- Provided records -
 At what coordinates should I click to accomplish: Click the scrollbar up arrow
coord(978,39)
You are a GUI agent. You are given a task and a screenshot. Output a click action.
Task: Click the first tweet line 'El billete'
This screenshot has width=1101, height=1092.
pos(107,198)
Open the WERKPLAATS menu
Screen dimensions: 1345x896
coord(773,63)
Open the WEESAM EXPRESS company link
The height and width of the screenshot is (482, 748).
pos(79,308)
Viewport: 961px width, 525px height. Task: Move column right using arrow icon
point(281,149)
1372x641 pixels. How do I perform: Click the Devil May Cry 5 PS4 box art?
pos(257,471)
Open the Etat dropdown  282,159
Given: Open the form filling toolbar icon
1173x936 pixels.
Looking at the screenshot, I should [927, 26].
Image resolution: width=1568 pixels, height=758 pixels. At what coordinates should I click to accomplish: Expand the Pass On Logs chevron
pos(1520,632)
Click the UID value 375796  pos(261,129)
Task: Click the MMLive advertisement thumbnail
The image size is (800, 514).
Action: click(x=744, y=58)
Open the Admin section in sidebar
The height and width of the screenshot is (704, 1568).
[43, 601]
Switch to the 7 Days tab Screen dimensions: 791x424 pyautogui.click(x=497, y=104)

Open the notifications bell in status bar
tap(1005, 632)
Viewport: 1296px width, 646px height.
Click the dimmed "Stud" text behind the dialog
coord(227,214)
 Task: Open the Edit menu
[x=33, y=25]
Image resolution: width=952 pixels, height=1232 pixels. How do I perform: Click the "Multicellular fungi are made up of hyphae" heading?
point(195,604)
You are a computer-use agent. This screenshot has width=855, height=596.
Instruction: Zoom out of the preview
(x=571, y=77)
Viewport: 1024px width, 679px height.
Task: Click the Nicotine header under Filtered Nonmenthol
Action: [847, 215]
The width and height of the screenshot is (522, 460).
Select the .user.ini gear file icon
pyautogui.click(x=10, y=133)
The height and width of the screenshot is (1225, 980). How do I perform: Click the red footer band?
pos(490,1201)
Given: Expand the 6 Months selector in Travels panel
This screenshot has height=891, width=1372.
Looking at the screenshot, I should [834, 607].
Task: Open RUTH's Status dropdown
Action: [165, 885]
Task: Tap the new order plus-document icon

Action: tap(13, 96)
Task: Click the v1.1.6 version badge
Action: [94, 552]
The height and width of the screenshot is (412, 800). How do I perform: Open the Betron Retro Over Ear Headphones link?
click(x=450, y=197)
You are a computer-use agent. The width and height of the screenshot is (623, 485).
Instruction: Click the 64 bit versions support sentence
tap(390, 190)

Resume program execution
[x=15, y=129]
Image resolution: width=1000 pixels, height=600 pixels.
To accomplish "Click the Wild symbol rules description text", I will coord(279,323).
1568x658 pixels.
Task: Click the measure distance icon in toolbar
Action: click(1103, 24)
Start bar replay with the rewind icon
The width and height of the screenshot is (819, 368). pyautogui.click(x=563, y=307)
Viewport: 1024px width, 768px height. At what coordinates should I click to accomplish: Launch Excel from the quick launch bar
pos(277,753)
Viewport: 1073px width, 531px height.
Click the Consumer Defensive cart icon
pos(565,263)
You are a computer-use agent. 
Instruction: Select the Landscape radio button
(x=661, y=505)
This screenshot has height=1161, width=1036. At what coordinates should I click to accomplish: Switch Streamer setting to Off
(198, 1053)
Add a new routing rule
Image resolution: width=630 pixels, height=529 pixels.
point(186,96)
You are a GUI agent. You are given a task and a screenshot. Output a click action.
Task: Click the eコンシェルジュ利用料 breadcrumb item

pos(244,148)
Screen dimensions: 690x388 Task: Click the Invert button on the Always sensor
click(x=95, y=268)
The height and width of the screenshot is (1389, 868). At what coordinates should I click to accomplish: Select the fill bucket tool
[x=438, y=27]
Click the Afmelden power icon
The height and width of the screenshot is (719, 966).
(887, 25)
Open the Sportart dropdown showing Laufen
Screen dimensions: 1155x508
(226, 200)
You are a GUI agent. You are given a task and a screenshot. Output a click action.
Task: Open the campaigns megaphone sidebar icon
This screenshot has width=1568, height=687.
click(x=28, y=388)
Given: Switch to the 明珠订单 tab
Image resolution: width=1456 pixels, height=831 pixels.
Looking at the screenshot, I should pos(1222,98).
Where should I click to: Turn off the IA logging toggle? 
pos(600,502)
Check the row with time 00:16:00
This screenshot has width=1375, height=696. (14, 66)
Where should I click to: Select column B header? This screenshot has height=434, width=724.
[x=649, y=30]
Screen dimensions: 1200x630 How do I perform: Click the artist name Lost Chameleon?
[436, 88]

- Directions for this task -
Each line in the entries above, starting at the line with "You are a computer-use agent. This" and ending at the line with "Image resolution: width=1000", is to be printed exactly, and only those lines.

- Response to the exercise -
You are a computer-use agent. This screenshot has width=855, height=596.
Instruction: Zoom out of the preview
(x=571, y=77)
Viewport: 1024px width, 679px height.
Task: Click the Nicotine header under Filtered Nonmenthol
Action: [847, 215]
The width and height of the screenshot is (522, 460).
Select the .user.ini gear file icon
pyautogui.click(x=10, y=133)
The height and width of the screenshot is (1225, 980). How do I perform: Click the red footer band?
pos(490,1201)
Given: Expand the 6 Months selector in Travels panel
This screenshot has height=891, width=1372.
Looking at the screenshot, I should [834, 607].
Task: Open RUTH's Status dropdown
Action: [165, 885]
Task: Tap the new order plus-document icon

Action: tap(13, 96)
Task: Click the v1.1.6 version badge
Action: [94, 552]
The height and width of the screenshot is (412, 800). How do I perform: Open the Betron Retro Over Ear Headphones link?
click(x=450, y=197)
You are a computer-use agent. The width and height of the screenshot is (623, 485).
Instruction: Click the 64 bit versions support sentence
tap(390, 190)

Resume program execution
[x=15, y=129]
Image resolution: width=1000 pixels, height=600 pixels.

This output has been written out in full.